Poza tym jest ona robiona metodą wtryskową, bo z przodu i z tyłu rękojeści widać ordynarne ślady po odcięciu nadlewek. Wydaje mi się, że przy odrobinie chęci można to było ładniej wykończyć. Patrząc od góry zauważyłem, że jeden z linerów wystaje spoza gumowej rękojeści, a więc kolejny bubel ze spasowaniem.


Poza tym nóż chodził ciężko, i jego otwieranie sprawiało niemiłe wrażenie zacieranych podkładek. O miłym klikaniu nie było mowy. No i luz na kołku, który był chyba nie dociśnięty i strasznie denerwował (jak się potem okazało, ten model tak ma choć nie wiem w jakim celu). Jedynym plusem jaki znalazłem po pierwszym kontakcie z tym nożem był napis na klindze: BOS s30v...

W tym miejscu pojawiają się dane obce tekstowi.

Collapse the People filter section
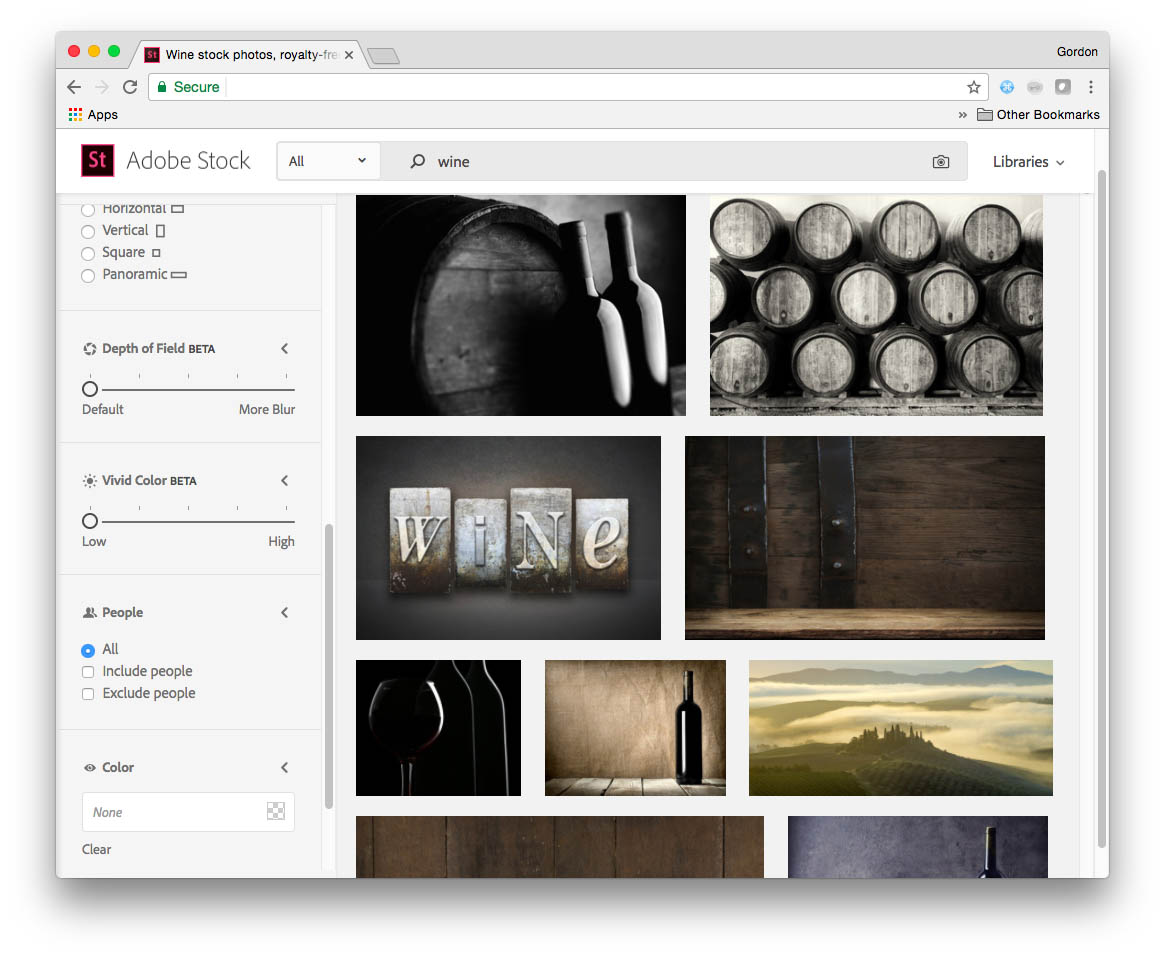This screenshot has height=958, width=1165. [x=284, y=613]
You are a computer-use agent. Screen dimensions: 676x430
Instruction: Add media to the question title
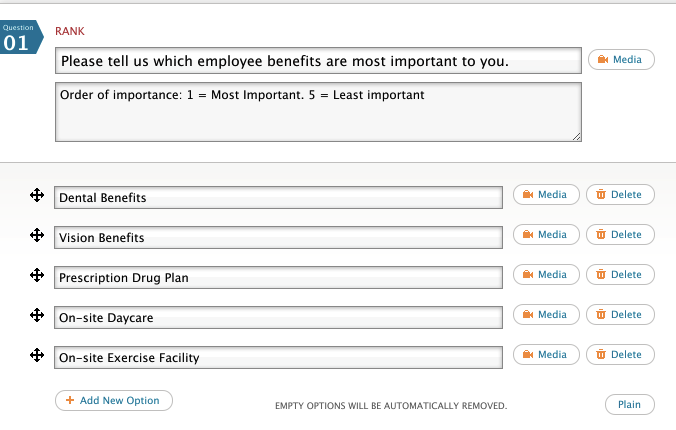[x=620, y=60]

Trzeba było się zbierać więc zapakowałem nóż wraz ze skórzaną pochewką do plecaka i wróciłem do domu gdzie od razu zabrałem się za bardziej wnikliwe oględziny, które ukazały kolejny bubel: na grzbiecie noża blisko osi głównej guma jest na tyle cienka i wątła, że śmiało można ją odgiąć palcem od linera. Jak się później okazało można to samo zrobić w kilku miejscach, a najgorsze jest to, że nie wraca ona do początkowej pozycji i zostaje lekko odchylona. Jak na nóż za 499zł (cena u polskiego dystrybutora) to jest jakaś porażka.


Nawet ceny po drugiej stronie Atlantyku zaczynające się od 107$ są według mnie za wysokie jak na takie niedoróbki. W rękojeści znajdują się wstawki z tworzywa diamondwood. Z informacji, które znalazłem w sieci są to kawałki drewna nasączone żywicami epoksydowymi. Na początku nie sprawiały wrażenia godnych zaufania ale z czasem coraz bardziej zaczynały mi się podobać. Chyba jest to najlepszy element całej rękojeści .

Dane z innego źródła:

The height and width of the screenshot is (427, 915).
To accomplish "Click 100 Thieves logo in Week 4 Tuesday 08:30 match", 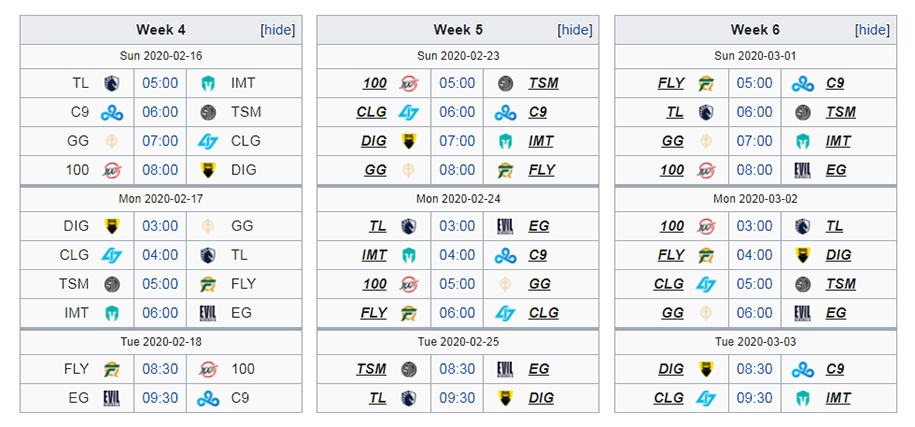I will [x=208, y=369].
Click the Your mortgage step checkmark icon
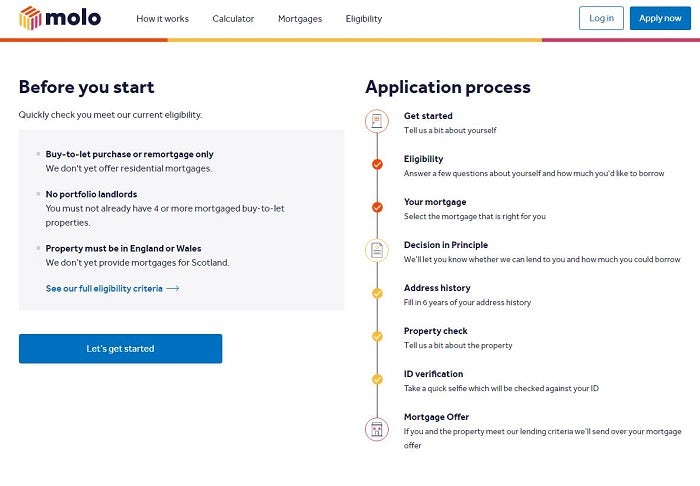Viewport: 700px width, 486px height. (377, 207)
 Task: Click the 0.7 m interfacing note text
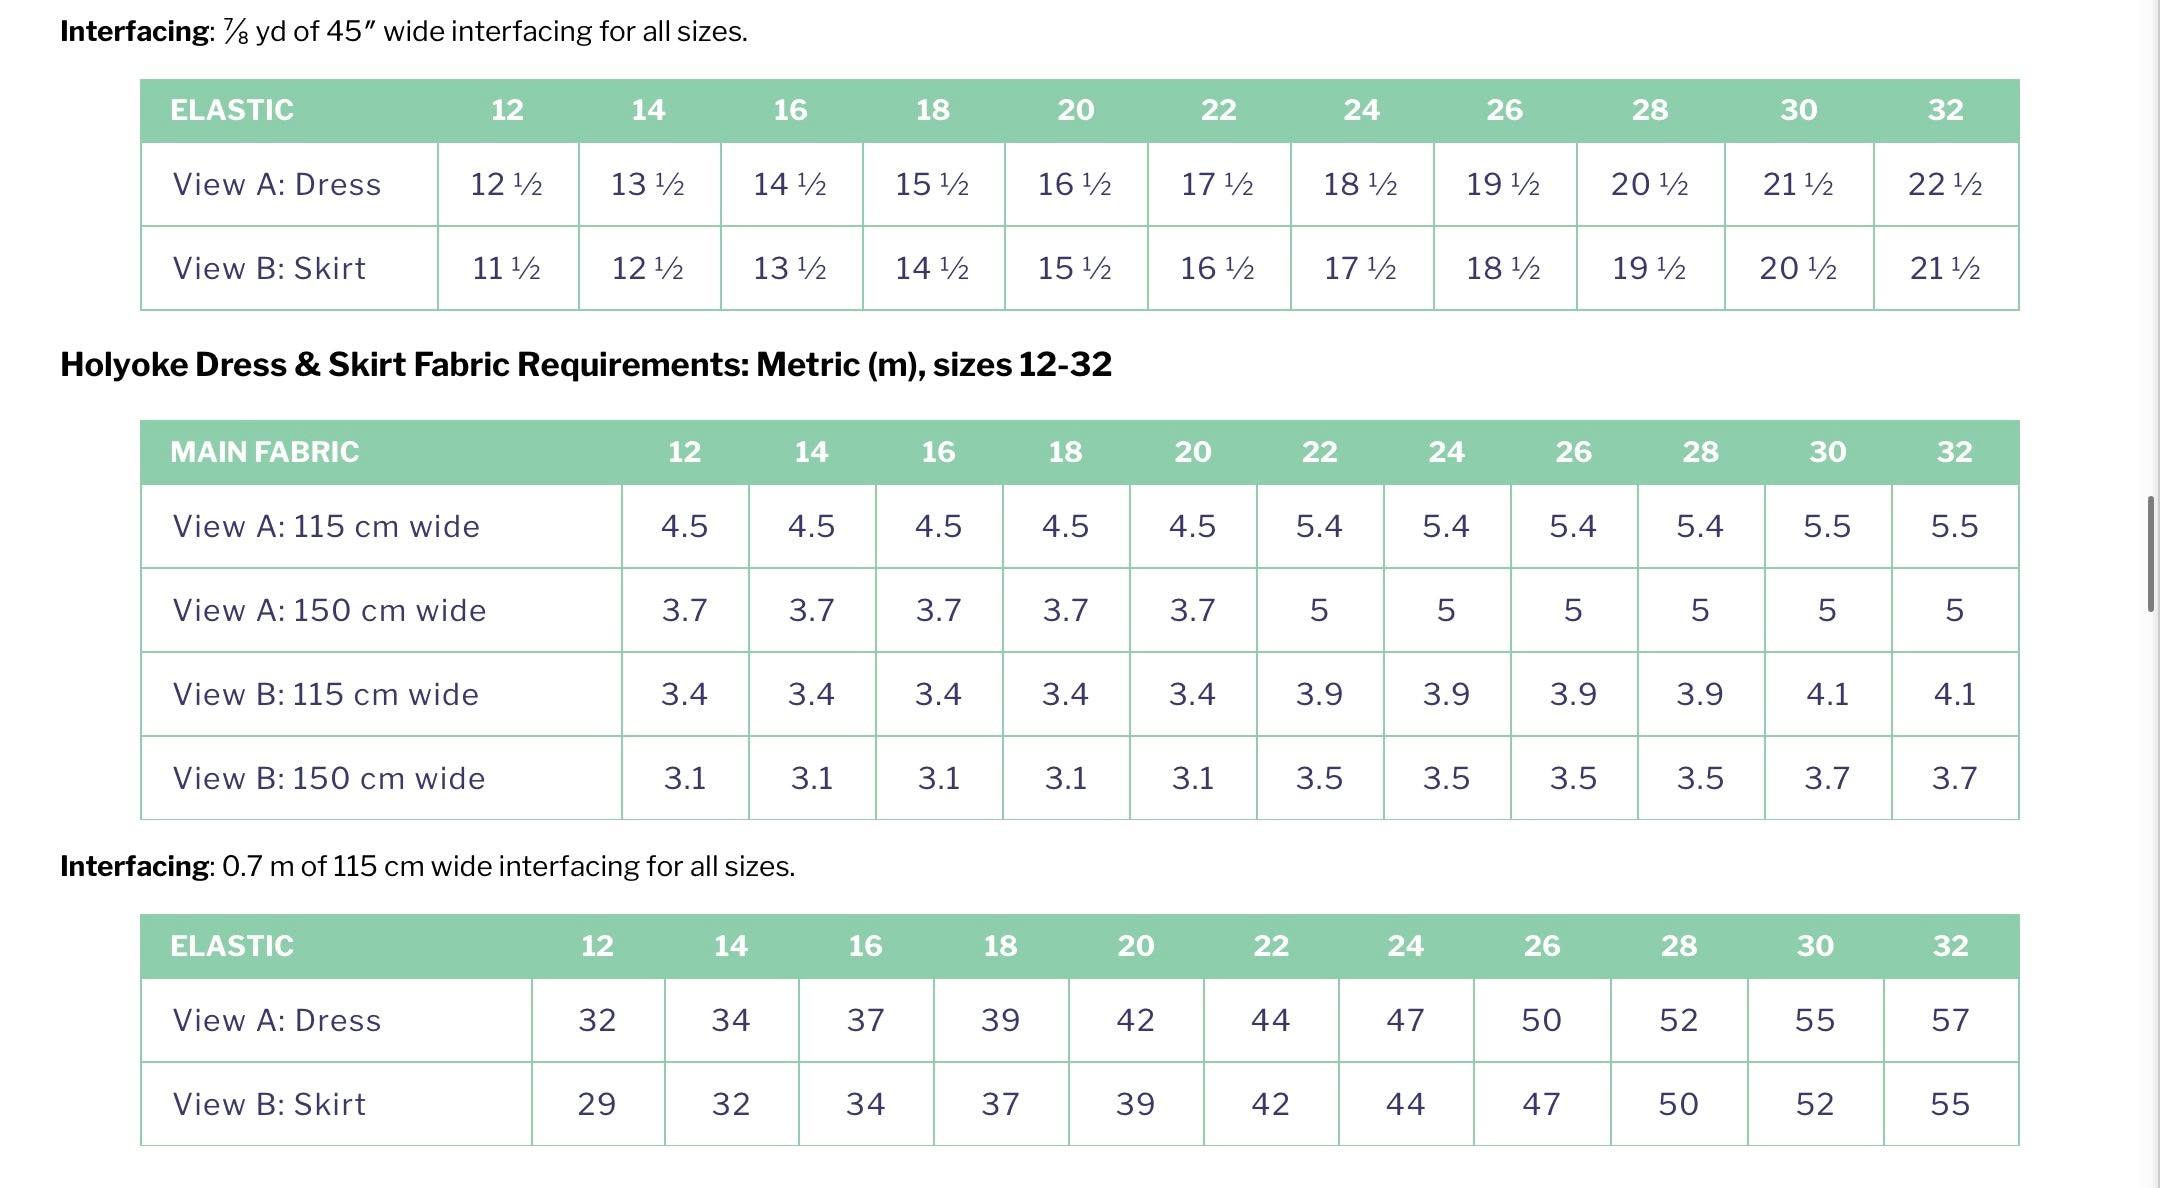427,866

Bardzo ważnym aspektem jest sam profil rękojeści. Według specyfikacji podanej przez producenta, została na zaprojektowania z myślą o jak najlepszym chwycie i jak najmniejszym zmęczeniu dłoni przy pracy. Zapewniać  ma to zarówno kształt jak i faktura nacięć na wkładkach przypominająca tą w legendarnych Coltach. Wszystko fajnie i pięknie brzmi, tyle że nóż leży idealnie chyba tylko w rękach projektanta. W młotkowym jest jeszcze nie najgorzej. Kciuk na grzbiecie klingi - może być. Kciuk za klingą i nagle mały palec nie mieści się na rękojeści. Skracamy chwyt i ricasso wcina się w palec. Ice pick nawet wygodny ale przecież tego noża nie będziemy tak trzymać !!! Aha, no i leworęczni mogą zapomnieć o wygodnym używaniu, profil jest pomyślany jedynie dla osób posługujących się prawą ręką. Tak więc do genialnej rękojeści trzeba mieć idealnie dobraną dłoń. Nie po raz pierwszy wychodzi, że bardziej uniwersalna rękojeść jest po prostu lepsza.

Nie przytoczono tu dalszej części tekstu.